The ancient town emerged around the Tuojiang River and over time wrapped itself around the emerald waterway with stone bridges capped with sweeping roofs. However, its banks still hold the same stilt houses that the Miao have built for generations. While the outward beauty of this county is captivating, one of the most unique aspects of Fenghuang county is its population, which is over 60 percent Miao.
“As we look at the landscape of Fenghuang county, we can begin to understand the fundamental question of how the land influenced the Miao culture,” Wang relayed to the audience.
Slowly the facets of Miao culture began to lock into place with corresponding aspects of their shared culture and environment, such as the silver ornaments Miao women wore in the city squares in Wang’s photographs.
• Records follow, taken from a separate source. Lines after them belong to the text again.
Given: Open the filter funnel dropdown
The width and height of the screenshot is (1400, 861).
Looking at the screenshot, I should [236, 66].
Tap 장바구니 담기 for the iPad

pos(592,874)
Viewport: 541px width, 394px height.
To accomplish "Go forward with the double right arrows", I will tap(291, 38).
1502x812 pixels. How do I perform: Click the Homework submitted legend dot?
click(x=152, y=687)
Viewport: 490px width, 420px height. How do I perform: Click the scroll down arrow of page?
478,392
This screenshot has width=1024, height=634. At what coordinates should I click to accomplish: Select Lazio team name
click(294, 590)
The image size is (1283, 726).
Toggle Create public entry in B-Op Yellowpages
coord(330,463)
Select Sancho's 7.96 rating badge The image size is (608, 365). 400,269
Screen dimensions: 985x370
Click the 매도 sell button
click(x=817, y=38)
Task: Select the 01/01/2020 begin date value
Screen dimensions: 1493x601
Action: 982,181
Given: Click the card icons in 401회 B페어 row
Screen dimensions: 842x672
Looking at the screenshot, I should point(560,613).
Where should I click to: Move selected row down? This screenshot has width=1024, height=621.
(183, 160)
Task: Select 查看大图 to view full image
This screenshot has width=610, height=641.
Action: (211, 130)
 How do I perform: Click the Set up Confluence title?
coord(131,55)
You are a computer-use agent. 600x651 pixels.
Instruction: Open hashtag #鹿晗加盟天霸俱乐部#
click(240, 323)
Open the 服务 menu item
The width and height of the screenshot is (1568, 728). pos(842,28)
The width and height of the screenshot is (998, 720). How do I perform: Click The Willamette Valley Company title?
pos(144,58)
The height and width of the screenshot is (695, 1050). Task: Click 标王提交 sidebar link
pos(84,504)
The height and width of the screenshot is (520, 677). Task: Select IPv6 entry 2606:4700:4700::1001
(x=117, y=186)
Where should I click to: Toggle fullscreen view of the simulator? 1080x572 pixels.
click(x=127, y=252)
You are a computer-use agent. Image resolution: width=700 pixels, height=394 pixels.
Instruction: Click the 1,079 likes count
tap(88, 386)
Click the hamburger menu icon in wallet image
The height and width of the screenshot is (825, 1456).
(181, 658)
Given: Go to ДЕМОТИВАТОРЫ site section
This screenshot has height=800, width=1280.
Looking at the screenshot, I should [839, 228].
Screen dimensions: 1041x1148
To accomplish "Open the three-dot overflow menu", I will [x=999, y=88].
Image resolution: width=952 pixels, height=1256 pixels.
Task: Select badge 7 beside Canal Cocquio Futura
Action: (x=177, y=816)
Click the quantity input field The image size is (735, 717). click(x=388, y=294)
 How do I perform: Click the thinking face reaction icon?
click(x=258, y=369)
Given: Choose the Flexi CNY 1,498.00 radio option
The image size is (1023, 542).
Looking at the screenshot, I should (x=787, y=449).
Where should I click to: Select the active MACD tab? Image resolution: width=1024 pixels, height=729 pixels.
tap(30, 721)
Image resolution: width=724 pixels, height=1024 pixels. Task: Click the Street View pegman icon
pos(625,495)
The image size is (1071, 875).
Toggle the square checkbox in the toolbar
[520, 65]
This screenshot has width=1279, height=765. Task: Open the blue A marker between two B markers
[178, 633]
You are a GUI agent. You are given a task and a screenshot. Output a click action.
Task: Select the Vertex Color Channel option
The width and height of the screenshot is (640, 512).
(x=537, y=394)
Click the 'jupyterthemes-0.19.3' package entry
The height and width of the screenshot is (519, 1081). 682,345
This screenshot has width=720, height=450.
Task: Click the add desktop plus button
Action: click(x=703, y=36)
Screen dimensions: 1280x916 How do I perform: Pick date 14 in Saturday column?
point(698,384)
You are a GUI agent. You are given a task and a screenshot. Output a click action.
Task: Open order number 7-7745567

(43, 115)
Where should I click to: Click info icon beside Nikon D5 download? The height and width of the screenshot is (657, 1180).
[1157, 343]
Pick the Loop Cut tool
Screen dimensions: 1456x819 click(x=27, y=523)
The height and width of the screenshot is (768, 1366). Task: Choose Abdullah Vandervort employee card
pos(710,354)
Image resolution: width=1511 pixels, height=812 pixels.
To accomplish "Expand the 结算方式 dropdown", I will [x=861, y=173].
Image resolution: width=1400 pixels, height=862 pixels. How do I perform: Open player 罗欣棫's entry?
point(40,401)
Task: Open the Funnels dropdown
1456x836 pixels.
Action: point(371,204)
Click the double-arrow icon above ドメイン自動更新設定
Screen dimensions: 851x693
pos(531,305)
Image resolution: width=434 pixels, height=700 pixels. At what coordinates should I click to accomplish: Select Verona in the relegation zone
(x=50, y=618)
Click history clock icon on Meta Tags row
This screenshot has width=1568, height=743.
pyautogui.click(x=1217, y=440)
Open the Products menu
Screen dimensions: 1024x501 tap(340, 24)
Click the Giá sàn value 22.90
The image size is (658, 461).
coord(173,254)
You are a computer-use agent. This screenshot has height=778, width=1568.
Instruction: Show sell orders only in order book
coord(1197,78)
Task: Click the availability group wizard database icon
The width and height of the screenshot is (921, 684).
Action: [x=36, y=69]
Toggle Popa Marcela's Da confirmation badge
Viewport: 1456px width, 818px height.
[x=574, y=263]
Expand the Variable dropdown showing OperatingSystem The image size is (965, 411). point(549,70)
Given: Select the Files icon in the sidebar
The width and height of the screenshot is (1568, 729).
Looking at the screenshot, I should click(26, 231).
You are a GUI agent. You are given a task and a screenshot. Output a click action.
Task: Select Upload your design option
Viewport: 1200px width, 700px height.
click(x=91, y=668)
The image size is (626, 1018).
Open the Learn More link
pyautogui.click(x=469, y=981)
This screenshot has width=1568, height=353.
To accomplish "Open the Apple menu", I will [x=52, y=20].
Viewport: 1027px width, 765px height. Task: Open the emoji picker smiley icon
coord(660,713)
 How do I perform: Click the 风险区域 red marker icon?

They clicked with the cultural memory of wearing silver during the many, long migrations their people undertook.
“The use of obvious silver ornaments was to facilitate travel for the Miao who underwent the dangerous migration through the mountain passes known as ‘carrying home during travel,’” said Bode Wang as his photographs lit up the screen behind him.
A long scarlet table extends toward a misty horizon. On either side, men and women gather around hot pots, some wearing traditional clothing and some younger members of the assembly wearing North Face and holding smartphones. In other photographs, women gilded in silver look over the shoulders of men seated for an evening meal, a canopy of crimson paper lanterns seeming to float gently above them. However, in the majority of cases, Bode Wang preferred to direct his camera toward the land where he grew up. Velvety green mountainsides with cascades of mist running down their faces, and the glassy bottle green surfaces of the rivers are photographed with a special tenderness.
While some of the pieces are on display in McCabe, the exhibit’s center is off campus. Bryn Mawr College currently holds the majority of Wang’s work on display for this exhibit. Bryn Mawr’s professor Jiang planned the event in conjunction with the 360˚ course cluster, “Eurasia in Flux: Trans-Siberian Perspectives on Russia and China.”
Professor Jiang hopes his students that Wang’s presentation, “will help enrich their understanding and appreciation of the dynamic relationship between the environment and ethnic culture on China’s borderlands.”
Bode Wang’s exhibit “Fenghuang Landscape and Miao (Hmong) Culture” will remain on display in Mccabe’s second floor lounge until April 13th.